**Kutipan Teks:**
Kedekatan dengan sumber air yaitu Selat Morong merupakan unsur penting
dalam fengsui yang dipercaya akan membawa keberuntungan.
Bangunan
kelenteng Ci Buk Kong kini berdinding dari batu bata, sebelumnya
berdinding papan kayu. Kelenteng tersebut telah mengalami beberapa kali
renovasi. Kelenteng sudah bertembok sejak 50 tahun yang lalu. Bata-bata
dan lantai lama diganti ketika dilakukan renovasi sekitar dua tahun
yang lalu dan kini disimpan di gudang. Barang-barang tersebut
didatangkan dari luar negeri. Pada bata-bata itu terdapat tulisan “Made
in Singapore”, sedangkan lantainya yang terbuat dari batu granit
didatangkan dari Cina.
Unsur-unsur
arsitektur bangunan ditujukan untuk memberikan nuansa religi bagi
kegiatan-kegiatan tertentu yang dilakukan di tempat tersebut. Di bagian
dalam terdapat pilar-pilar untuk menopang bagian atap. Pilar-pilar
tersebut memiliki arti tersendiri jika dikaitkan dengan arsitektur Cina.
Biasanya pilar-pilarnya terdiri dari 5 jenis yaitu tiang bagian atap,
tiang emas, tiang dalam, tiang pusat, dan tiang pendek. Bagian atap
bangunan Kelenteng Ci Buk Kong, menggunakan atap pelana dengan dinding
tembok (Ngang shan), dan di bagian puncaknya terdapat ornamen hiasan
naga.

**Yang Harus Dikerjakan:**
1) Ringkaslah teks tentang Kelenteng Ci Buk Kong dalam dua kalimat.
2) Ketik ulang sebagian teks tentang Kelenteng Ci Buk Kong, mulai dari kata-kata yang memuat "Kedekatan dengan sumber", lalu berhenti setelah "didatangkan dari Cina.".

**Daftar Data:**
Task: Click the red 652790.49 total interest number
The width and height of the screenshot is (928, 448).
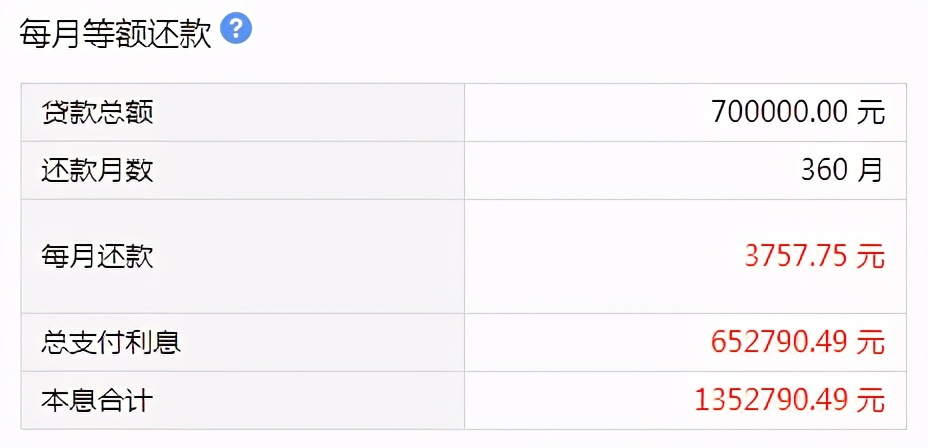Action: (780, 342)
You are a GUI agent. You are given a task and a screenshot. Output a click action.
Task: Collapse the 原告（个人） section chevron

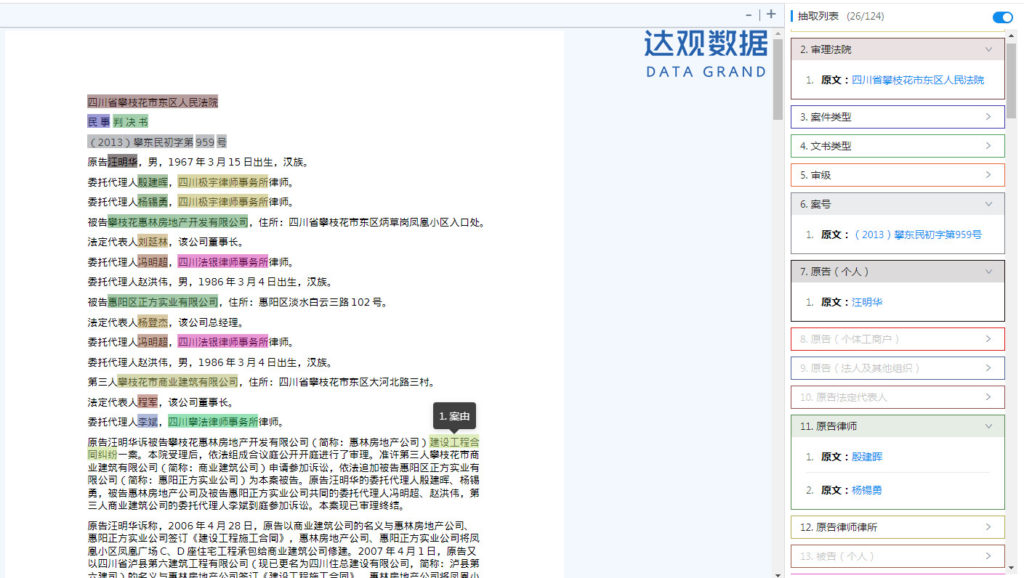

**Kunci Jawaban:**
1) Kelenteng Ci Buk Kong, yang dulu berdinding papan kayu dan kini berdinding batu bata, telah beberapa kali direnovasi, dan bata serta lantai lamanya yang didatangkan dari luar negeri kini disimpan di gudang. Di bagian dalamnya terdapat pilar-pilar penopang atap, sedangkan atapnya berbentuk pelana dengan dinding tembok dan berhias ornamen naga di puncaknya.

2)
Kedekatan dengan sumber air yaitu Selat Morong merupakan unsur penting
dalam fengsui yang dipercaya akan membawa keberuntungan.
Bangunan
kelenteng Ci Buk Kong kini berdinding dari batu bata, sebelumnya
berdinding papan kayu. Kelenteng tersebut telah mengalami beberapa kali
renovasi. Kelenteng sudah bertembok sejak 50 tahun yang lalu. Bata-bata
dan lantai lama diganti ketika dilakukan renovasi sekitar dua tahun
yang lalu dan kini disimpan di gudang. Barang-barang tersebut
didatangkan dari luar negeri. Pada bata-bata itu terdapat tulisan “Made
in Singapore”, sedangkan lantainya yang terbuat dari batu granit
didatangkan dari Cina.